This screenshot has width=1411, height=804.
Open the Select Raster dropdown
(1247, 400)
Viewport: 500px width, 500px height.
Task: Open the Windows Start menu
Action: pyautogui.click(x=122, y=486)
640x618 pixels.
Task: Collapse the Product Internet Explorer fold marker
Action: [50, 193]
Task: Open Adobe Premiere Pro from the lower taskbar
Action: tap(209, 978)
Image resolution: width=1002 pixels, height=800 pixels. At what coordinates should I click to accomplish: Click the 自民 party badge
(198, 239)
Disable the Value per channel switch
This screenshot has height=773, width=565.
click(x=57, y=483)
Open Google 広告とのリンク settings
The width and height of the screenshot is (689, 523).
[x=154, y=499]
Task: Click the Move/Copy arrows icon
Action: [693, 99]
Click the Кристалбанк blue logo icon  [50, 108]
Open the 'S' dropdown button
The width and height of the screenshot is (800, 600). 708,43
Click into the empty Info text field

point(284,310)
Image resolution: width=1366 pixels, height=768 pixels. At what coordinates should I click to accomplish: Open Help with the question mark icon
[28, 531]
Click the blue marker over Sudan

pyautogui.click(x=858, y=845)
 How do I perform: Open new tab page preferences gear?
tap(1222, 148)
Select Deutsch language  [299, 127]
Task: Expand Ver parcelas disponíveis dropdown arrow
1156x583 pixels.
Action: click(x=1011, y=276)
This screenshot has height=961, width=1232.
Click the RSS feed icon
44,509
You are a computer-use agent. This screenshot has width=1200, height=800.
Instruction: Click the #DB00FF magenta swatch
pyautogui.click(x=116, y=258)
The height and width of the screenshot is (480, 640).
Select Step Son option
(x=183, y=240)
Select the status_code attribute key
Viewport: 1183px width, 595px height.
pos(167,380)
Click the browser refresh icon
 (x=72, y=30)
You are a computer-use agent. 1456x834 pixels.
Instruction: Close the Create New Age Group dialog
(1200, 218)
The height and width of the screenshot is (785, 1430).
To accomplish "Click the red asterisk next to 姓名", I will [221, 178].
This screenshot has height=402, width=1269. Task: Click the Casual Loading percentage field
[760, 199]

◇ ◇ ◇ ◇

§ **EXERCISE DIRECTIONS**: Reproduce the listing above verbatim, from first line to last.

§ **SOLVED PROBLEM**:
This screenshot has width=1411, height=804.
Open the Select Raster dropdown
(1247, 400)
Viewport: 500px width, 500px height.
Task: Open the Windows Start menu
Action: pyautogui.click(x=122, y=486)
640x618 pixels.
Task: Collapse the Product Internet Explorer fold marker
Action: [50, 193]
Task: Open Adobe Premiere Pro from the lower taskbar
Action: tap(209, 978)
Image resolution: width=1002 pixels, height=800 pixels. At what coordinates should I click to accomplish: Click the 自民 party badge
(198, 239)
Disable the Value per channel switch
This screenshot has height=773, width=565.
click(x=57, y=483)
Open Google 広告とのリンク settings
The width and height of the screenshot is (689, 523).
[x=154, y=499]
Task: Click the Move/Copy arrows icon
Action: [693, 99]
Click the Кристалбанк blue logo icon  [50, 108]
Open the 'S' dropdown button
The width and height of the screenshot is (800, 600). 708,43
Click into the empty Info text field

point(284,310)
Image resolution: width=1366 pixels, height=768 pixels. At what coordinates should I click to accomplish: Open Help with the question mark icon
[28, 531]
Click the blue marker over Sudan

pyautogui.click(x=858, y=845)
 How do I perform: Open new tab page preferences gear?
tap(1222, 148)
Select Deutsch language  [299, 127]
Task: Expand Ver parcelas disponíveis dropdown arrow
1156x583 pixels.
Action: click(x=1011, y=276)
This screenshot has height=961, width=1232.
Click the RSS feed icon
44,509
You are a computer-use agent. This screenshot has width=1200, height=800.
Instruction: Click the #DB00FF magenta swatch
pyautogui.click(x=116, y=258)
The height and width of the screenshot is (480, 640).
Select Step Son option
(x=183, y=240)
Select the status_code attribute key
Viewport: 1183px width, 595px height.
pos(167,380)
Click the browser refresh icon
 (x=72, y=30)
You are a computer-use agent. 1456x834 pixels.
Instruction: Close the Create New Age Group dialog
(1200, 218)
The height and width of the screenshot is (785, 1430).
To accomplish "Click the red asterisk next to 姓名", I will [221, 178].
This screenshot has height=402, width=1269. Task: Click the Casual Loading percentage field
[760, 199]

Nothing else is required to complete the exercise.